## EXERCISE MATERIALS:

________________

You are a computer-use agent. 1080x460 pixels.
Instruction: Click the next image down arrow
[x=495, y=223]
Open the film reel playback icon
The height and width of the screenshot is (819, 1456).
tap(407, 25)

________________

## PROBLEM DETAILS:
Transcribe all of the data above, character for character.

## SOLUTION TO THIS EXERCISE:
You are a computer-use agent. 1080x460 pixels.
Instruction: Click the next image down arrow
[x=495, y=223]
Open the film reel playback icon
The height and width of the screenshot is (819, 1456).
tap(407, 25)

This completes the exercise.